「お送りさせていただきます」「送らせていただきます」は誤りです。「いただきます」は、相手の許可が必要な行為の場合に用いる表現だからです。政治家先生方が国会答弁で「検討させていただきます」「お答えさせていただきます」などと乱発しているため、国民にも広がってしまいました。

「送らせてもらった資料ですが……」は誤り(無礼)です。「送りますね」も、よほど親密な相手でないと、無礼とされるでしょう。

「お送りしますね」は、なれなれしすぎるでしょう。「ね」は、フォーマルな文書では用いない、友達同士の言葉です。

人称代名詞の難しさ

第1人称代名詞と第2人称代名詞は、英語では“I”と“you”であり、場合によってさまざまな呼称を使い分ける必要はありません(ドイツ語ではduとSieの違い、フランス語ではtuとvousの違いがありますが)。

ところが、日本語の場合、「私」「あなた」について、場合によってさまざまな言い方があります。そして適切な表現を使わなければなりません。相手との関係に応じた微妙な使い分けが必要なのです。これを面倒と感じるかもしれませんが、軽んじてはいけません。

正式な仕事の文書で「僕」という言葉を使う人が時々いますが、どうかと思います。

また、自分の配偶者を指すのに、「僕の奥さん」と言う人がいます。ふざけて言っているのではないようです。こうした表現に出くわすと、その人の言語感覚だけでなく、精神構造を疑います。

避けたほうがよい表現

判断が難しいものとして、上司に向かって言う「ご苦労様でした」があります。これは、間違いだと感じる人が多いでしょう。「ご苦労様」というのは、目下の人に対して使う言葉だからです。

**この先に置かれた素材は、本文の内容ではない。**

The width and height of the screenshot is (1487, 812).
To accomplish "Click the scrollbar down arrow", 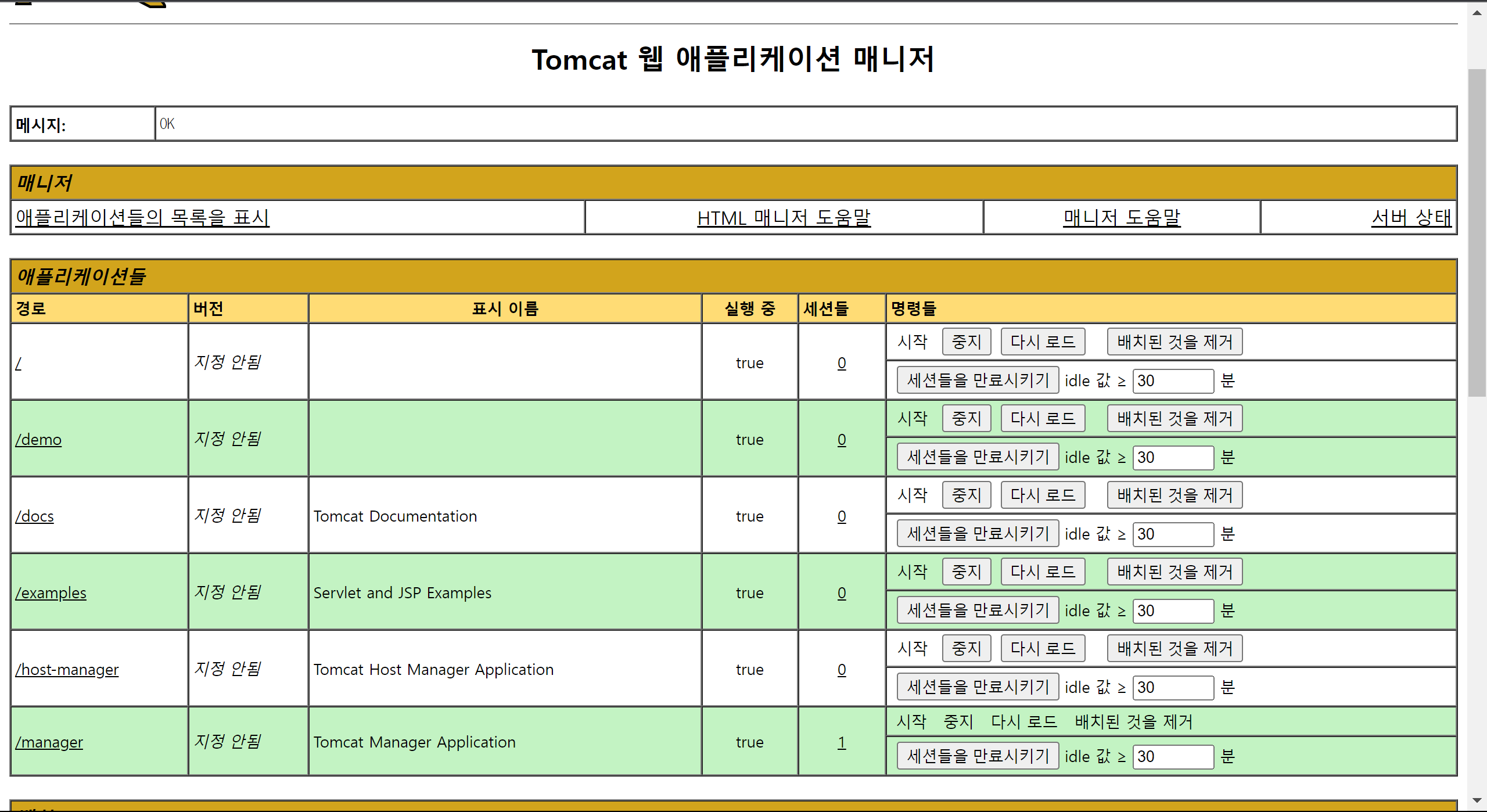I will coord(1477,801).
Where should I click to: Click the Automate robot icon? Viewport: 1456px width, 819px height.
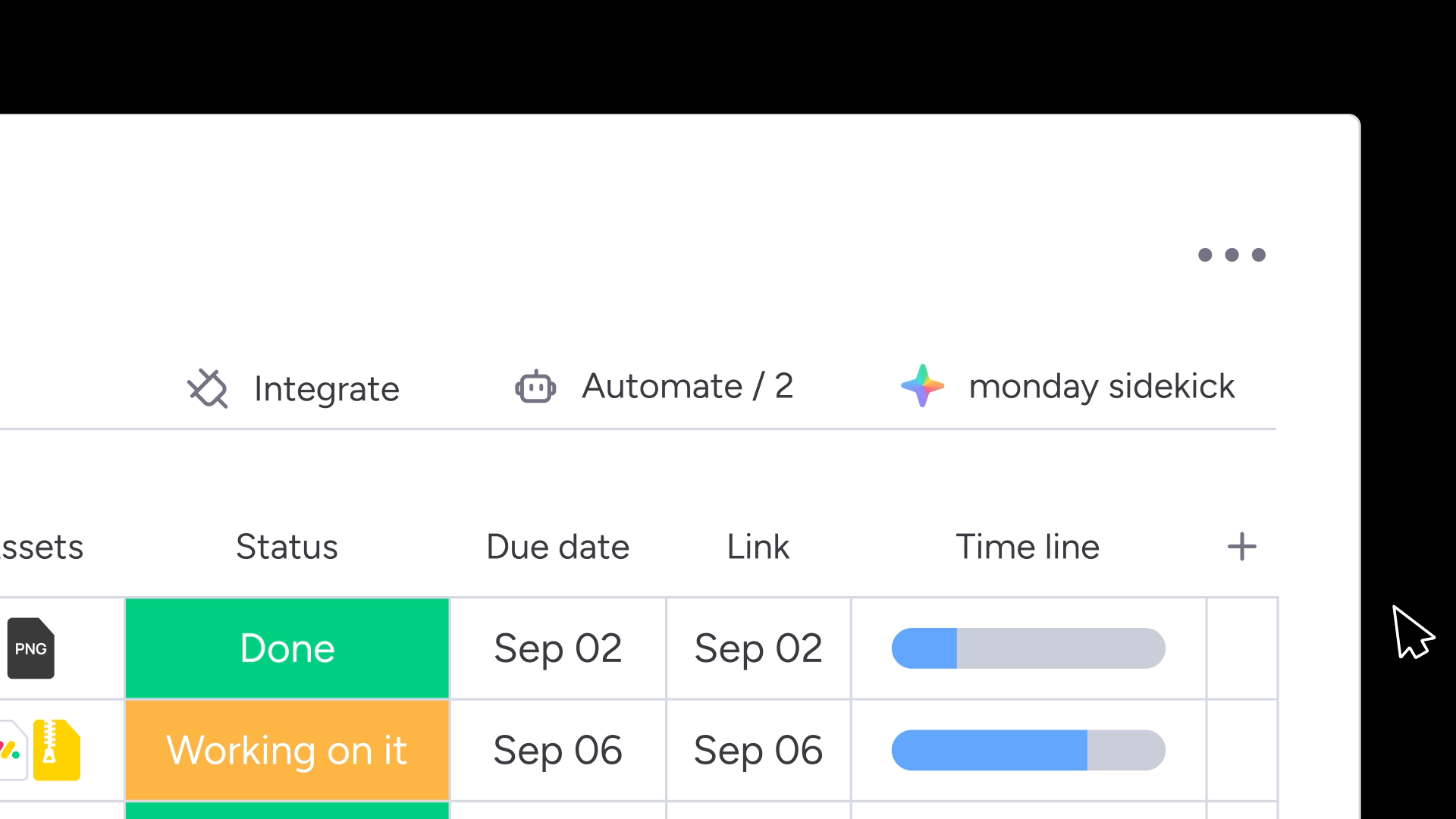click(535, 387)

では、正しい表現は何でしょうか? 「お疲れ様でした」だとされるのですが、これにも違和感を持つ人がいるでしょう。

「了解です」「なるほどですね」などは、いわゆる「バイト敬語」の一種とも言えます。「了解です」よりは、「承知しました」がよいでしょう。

日曜日の連絡で「お休みのところ、失礼します」という気遣いをされることがあるのですが、気遣いになっているかどうか、疑問です。私は、日曜でも原稿の締め切りでパニック状態になっている場合が多いので、「お休みできるほど優雅な生活ではありません」とひねくれた気持ちになります。